Linear regression with binary input

Linear regression can be straightforwardly applied when the independent variable $X$ is discrete. One should only pay attention to the interpretation of the parameters in this case, as the interpretation provided in the previous post may not apply.

The model

Here we will use the “Student alcohol consumption” dataset, available on this data.world page. In this study, the authors analyzed the relationship between alcohol consumption and many aspects of the student’s life, including the school behavior.
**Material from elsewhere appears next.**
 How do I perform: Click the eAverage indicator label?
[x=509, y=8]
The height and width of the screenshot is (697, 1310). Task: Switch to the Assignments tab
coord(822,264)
We will analyze the difference in the math grades between male and female students.

Our model will be the following

\[y_i = \mathcal{N}(\mu_i, \sigma)\]

where

\[\mu_i = \beta_0 + \beta_1 x_i\]

and

\[x_i = \begin{cases} 0 & if\, x=F\\ 1 & if\, x=M \end{cases}\]

In this case we have that, for female students, the average grade is $\beta_0\,,$ while for male students it is $\beta_0 + \beta_1\,.$

The female group and, more generally, the group with average dependent variable $\beta_0\,,$ is called the reference group.

The parameter $\beta_1$ can be now interpreted as the difference between the average male and female grade.

The implementation

Let us now see how to implement this model

import seaborn as sns
import pandas as pd
from matplotlib import pyplot as plt
import numpy as np
import pymc as pm
import arviz as az

df = pd.read_csv('https://query.data.world/s/qz5sf27veajjivl3bpa5npazsxzn7z?dws=00000')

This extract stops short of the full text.